Again, she ran around to every door, battering her scrawny body into them one after the next, but couldn’t get any room to open. No one came running to check out all the noise she made, so she figured she’d wound up somewhere truly alone―and trapped. She had no way to escape this corridor. Out of breath, she dragged herself back to the maintenance passage hatch and sat on the floor, letting her legs dangle in the hole. A droplet of clear goop fell from her toes every few seconds.
“The tunnel kept going… Stay together, Kier. It’s a level map, right? You haven’t explored everywhere. Maybe there’s another hatch. It looked long enough to go under those metal doors.”
After a momentary rest, she climbed down below the floor again and faced the corridor where she hadn’t gone. Hands balled into fists, she strode forward, trying to ignore fear and doubt. The only thing that made any sense pointed back to it being a crazy dream. She remembered a chapter in that book about dream triggers, something for her to find, do, or see that would end it and let her wake up. Hours of wandering this place could be only moments in reality.
Kiera scurried ahead to the next corner and into warmer air. She didn’t hesitate, barreling around it at a brisk jog. A short spur ended a mere ten feet later at a dead end covered in electrical component boxes. No hatches up. She started to slouch in defeat, but spotted a square ventilation cover on the left wall.
“Wow, I didn’t think places really had those.”
She crept over and knelt in front of it, peering between the slats at a metal duct. Warm air blew over her face, strong enough to tease a few strands of drying hair about. Breathing tasted like dirt and the outside, as well as a faint chemical twang. A bit of determined tugging got the vent cover to come loose. She set it to the side before crawling into a dusty shaft. Five feet away, the air duct turned a left corner. A few feet past the turn, a dead fan drifted in the breeze. She lay flat on her belly, grimacing at the sensation of semidry slime squishing under her. It did, however, help her slide. She squirmed between two blades, sucking in a sharp breath when a metal edge scraped her hip.
“Ow.” She rubbed the spot, relieved not to find blood.
After a long crawl, the duct ended at a T-junction. Since the warm air blew in from the right, she went in that direction. Another fan-squeeze and about thirty yards of crawling later, the vent turned a corner straight up.
She whined in frustration before she looked, but did so anyway. Her hope bloomed at the sight of a patch of sunlight at the top of a shaft. Another dormant fan sat at the midway point, low enough to reach. On tiptoe, she stretched until she got her fingers around the struts holding the fan in place.
Thanks for taking me to that climbing place, Dad.
Kiera froze, hands over her head gripping the bar while staring at the blank steel wall. “If that was all fake, whoever put me in there wanted me to practice climbing.” She shivered. “Oh shut up. I sound like crazy Uncle Kyle.”

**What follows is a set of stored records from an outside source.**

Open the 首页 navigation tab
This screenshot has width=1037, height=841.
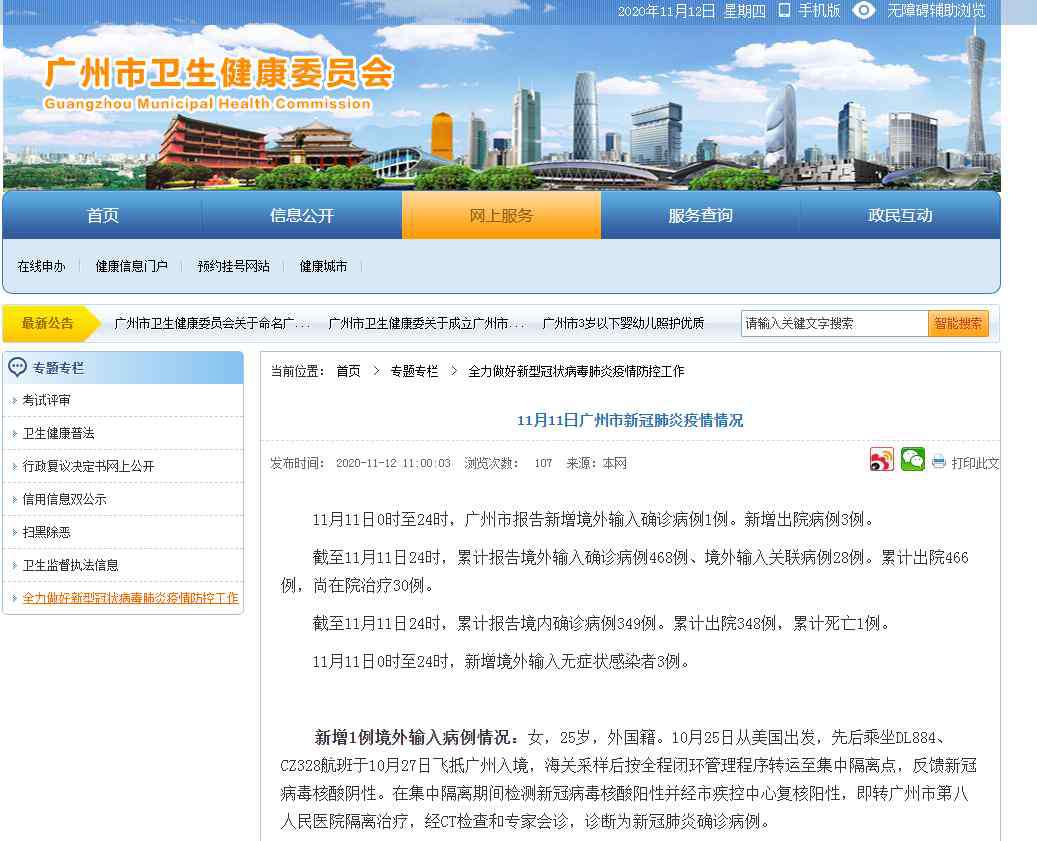pos(102,216)
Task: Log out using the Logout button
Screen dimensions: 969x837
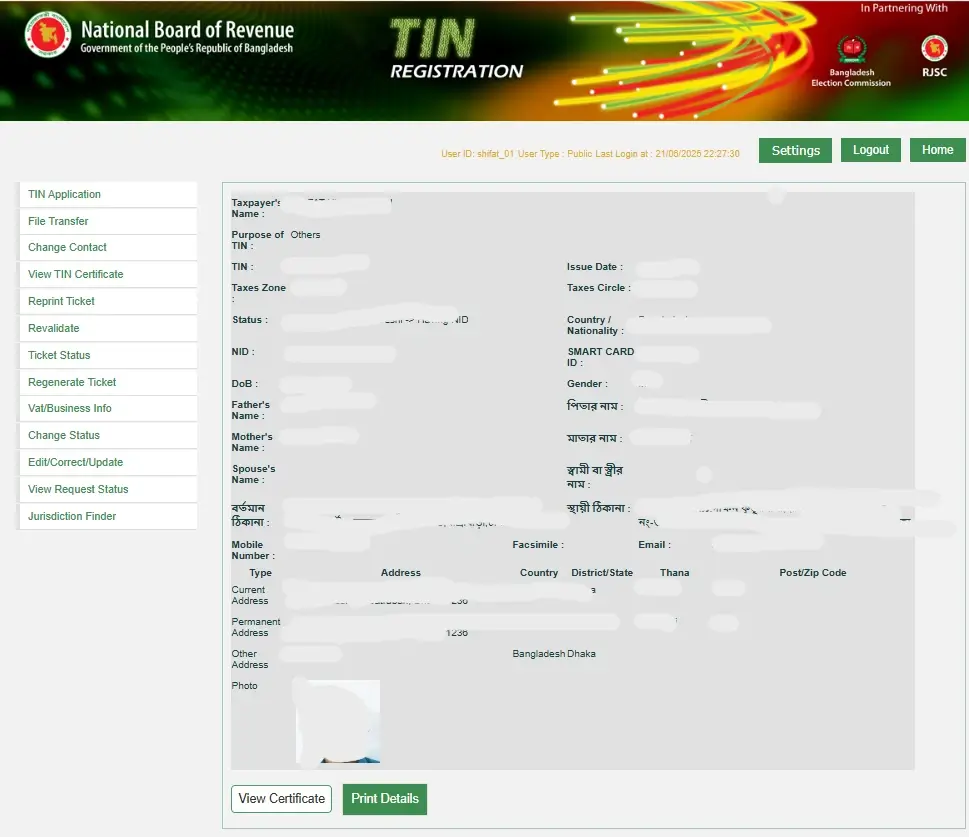Action: [870, 150]
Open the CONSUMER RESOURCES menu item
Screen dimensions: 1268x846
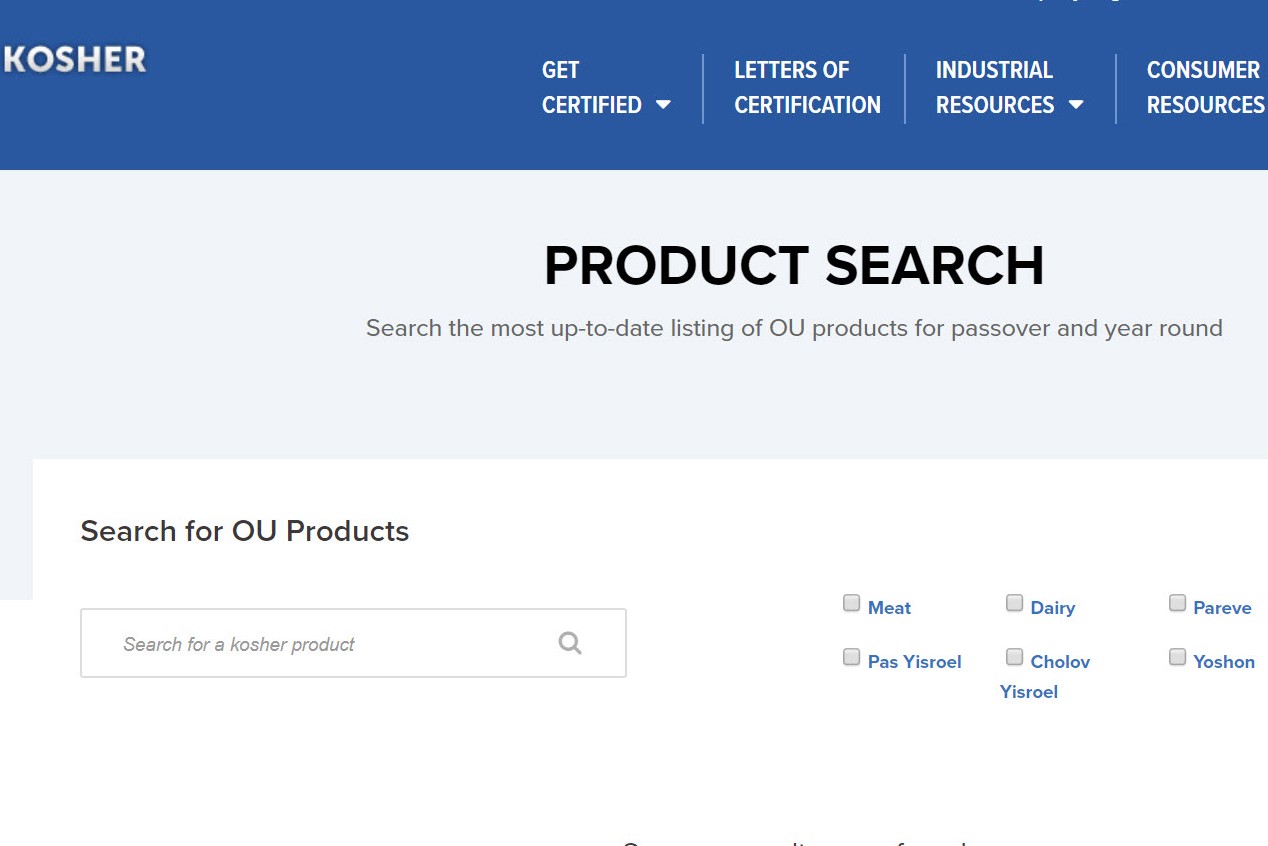(x=1204, y=87)
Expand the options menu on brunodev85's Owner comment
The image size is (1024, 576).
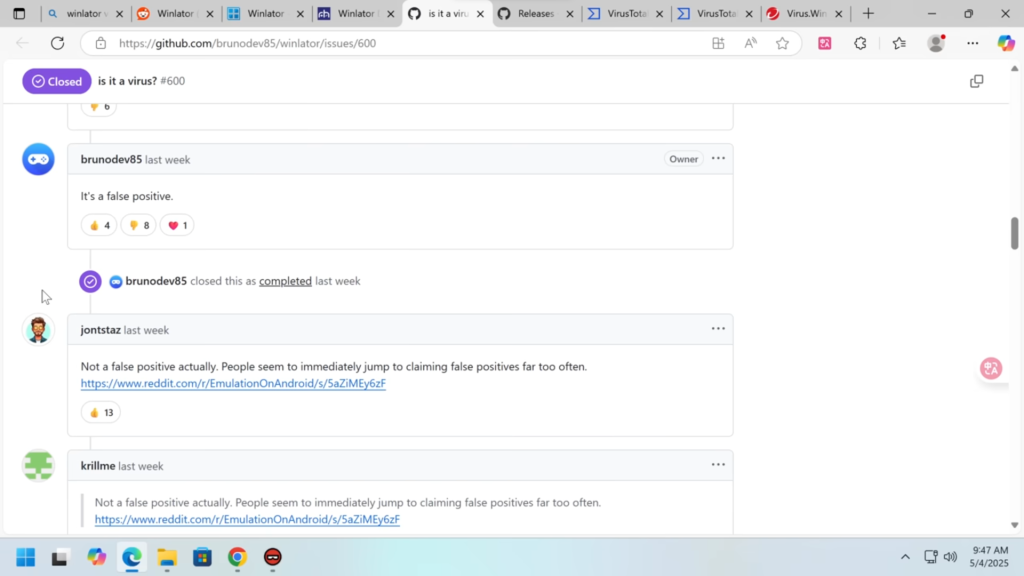click(x=718, y=158)
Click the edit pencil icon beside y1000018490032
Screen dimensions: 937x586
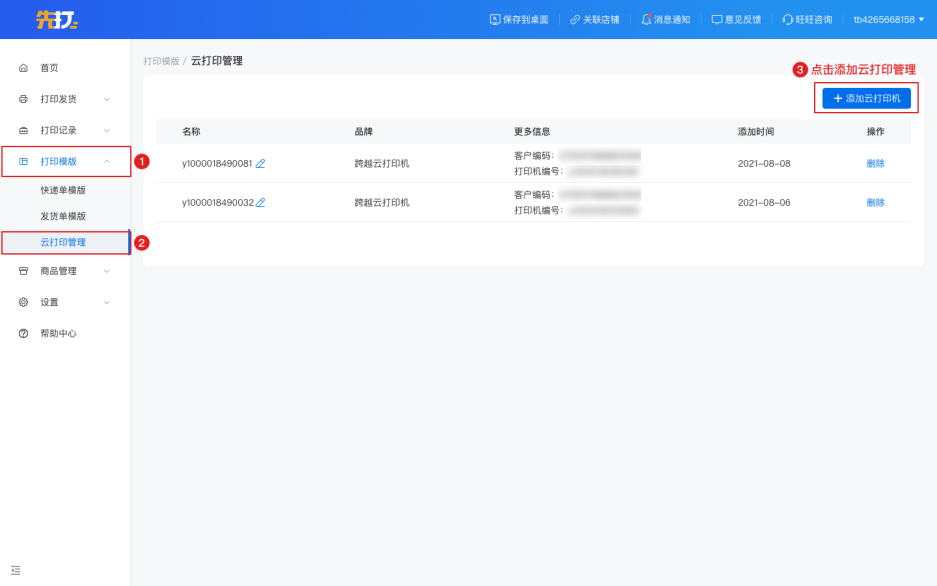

With a soft grunt, she pulled herself up. The sides of the duct offered little traction for her feet, which mostly slipped on the smooth metal. Grunting, she wriggled up to the fan brace, lifted one knee onto it, and grabbed the walls for support. After easing her left leg up, she planted her foot on the middle of the motor and stood, wobbling. The fan mount sagged under her weight, but held.
Sunlight warmed the steel not far over her head and the wind sounded close. The shape of the duct above suggested it bent downward at an angle. One more pull-up and she might be able to slide to freedom.
Kiera grinned. “Well, that was a messed-up dream. I’m going to wake up as soon as I get outside.”
4
Born of Earth
Kiera stared at the ledge over her head, hoping it offered escape. With any luck, only a few feet of duct stood between her and waking up. Heck, she’d even be thrilled to go back to school. She rubbed her hands together and waved them around, trying to dry them of the annoying slime. If her grip failed, she’d have a painful landing on the fan, probably cut herself, and… oh forget it, only a dream.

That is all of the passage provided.